Largely, it's believed that for merchants to digitize, they must be provided with more benefits than just payments. As the CGAP writes,
Where cash is entrenched and largely works well, the real value proposition for digital retail payments may lie less in facilitating the transactions themselves than in building a suite of services on top of the transactions that meet the real needs of small businesses and their customers. Here, a whole universe of opportunity awaits where cash cannot compete and the digital medium adds genuine value.
Here, it's worthwhile to revisit Visa's origin story. While on the consumer side Visa - then known as BankAmericard - gave merchants instant consumer credit, on the merchant side it solved another problem altogether.

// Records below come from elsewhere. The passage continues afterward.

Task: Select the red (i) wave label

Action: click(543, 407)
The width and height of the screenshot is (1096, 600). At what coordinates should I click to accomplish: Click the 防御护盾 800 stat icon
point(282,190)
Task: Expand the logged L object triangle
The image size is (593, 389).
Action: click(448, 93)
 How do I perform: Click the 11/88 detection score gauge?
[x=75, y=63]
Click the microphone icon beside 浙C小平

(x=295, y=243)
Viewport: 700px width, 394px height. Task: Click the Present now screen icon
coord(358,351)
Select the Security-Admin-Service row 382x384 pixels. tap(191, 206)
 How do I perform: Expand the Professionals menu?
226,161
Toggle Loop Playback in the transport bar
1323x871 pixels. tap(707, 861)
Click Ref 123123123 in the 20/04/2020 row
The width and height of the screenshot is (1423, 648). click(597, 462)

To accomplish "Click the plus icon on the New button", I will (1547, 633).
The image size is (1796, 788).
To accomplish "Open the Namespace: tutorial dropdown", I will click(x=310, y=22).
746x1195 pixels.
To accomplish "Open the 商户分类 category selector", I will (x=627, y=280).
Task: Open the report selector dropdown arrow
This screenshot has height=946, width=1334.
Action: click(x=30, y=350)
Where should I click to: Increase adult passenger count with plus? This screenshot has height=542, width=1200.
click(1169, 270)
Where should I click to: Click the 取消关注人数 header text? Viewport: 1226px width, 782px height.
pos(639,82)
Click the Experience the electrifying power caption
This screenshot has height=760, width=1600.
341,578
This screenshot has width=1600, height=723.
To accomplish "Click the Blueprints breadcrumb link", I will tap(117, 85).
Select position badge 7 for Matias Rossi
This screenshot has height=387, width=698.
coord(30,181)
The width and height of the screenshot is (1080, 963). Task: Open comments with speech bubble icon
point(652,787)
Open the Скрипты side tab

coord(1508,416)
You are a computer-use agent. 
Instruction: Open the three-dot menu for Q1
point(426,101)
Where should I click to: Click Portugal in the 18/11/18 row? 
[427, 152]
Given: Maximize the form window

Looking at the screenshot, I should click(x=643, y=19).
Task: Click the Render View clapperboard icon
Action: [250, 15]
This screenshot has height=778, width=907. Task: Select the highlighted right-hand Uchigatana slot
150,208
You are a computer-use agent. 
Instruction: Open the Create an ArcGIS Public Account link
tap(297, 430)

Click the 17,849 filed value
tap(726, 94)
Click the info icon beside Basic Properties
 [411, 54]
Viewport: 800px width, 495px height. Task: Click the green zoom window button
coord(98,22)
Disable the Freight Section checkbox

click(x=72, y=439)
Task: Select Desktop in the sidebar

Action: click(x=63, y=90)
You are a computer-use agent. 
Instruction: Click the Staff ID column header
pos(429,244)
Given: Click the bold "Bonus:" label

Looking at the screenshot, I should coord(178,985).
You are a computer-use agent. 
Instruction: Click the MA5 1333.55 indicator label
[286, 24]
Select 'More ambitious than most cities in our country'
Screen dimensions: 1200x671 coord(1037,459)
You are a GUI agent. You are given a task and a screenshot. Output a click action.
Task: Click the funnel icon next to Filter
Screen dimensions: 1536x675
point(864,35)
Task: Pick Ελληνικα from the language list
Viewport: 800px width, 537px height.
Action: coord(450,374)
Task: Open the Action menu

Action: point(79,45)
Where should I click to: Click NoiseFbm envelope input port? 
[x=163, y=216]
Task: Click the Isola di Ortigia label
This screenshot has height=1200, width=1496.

From Joe Nocera's A Piece of the Action (via Stratechery),
Fresno’s shop owners knew for a fact that, on the day the program began, some 60,000 people would be holding BankAmericards. That was a powerful number, and it had its intended effect. Merchants began to sign on. Not the big merchants, like Sears, which had its own proprietary credit card and saw the bank’s entry into the credit card business as a form of poaching. Rather, it was the smaller merchants who first came around. Larkin remembers visiting a drug store in Bakersfield, hoping to persuade its owner to accept BankAmericard. “When I explained the concept of our credit card,” he says, “the man almost knelt down and kissed my feet. ‘You’ll be the savior of my business,’ he said. We went into his back office,” Larkin continues. “He had three girls working on Burroughs bookkeeping machines, each handling 1,000 to 1,500 accounts. I looked at the size of the accounts: $4.58. $12.82. And he was sending out monthly bills on these accounts. Then the customers paid him maybe three or four months later. Think of what this man was spending on postage, labor, envelopes, stationery! His accounts receivables were dragging him under.”
A store owner who accepted the credit card was, in effect, handing his back office headaches over to the Bank of America. The bank would guarantee him payment — within days instead of months — and would take over the role of collecting from the customers. As for the bank, in addition to taking its 6 percent cut, the card was a way to get its hooks into businessmen who were not yet Bank of America customers.
Chris Dixon, a General Partner at a16z, coined the phrase “come for the tool, stay for the network”, an adage for building networks from scratch. Payments networks, I suspect, are no different.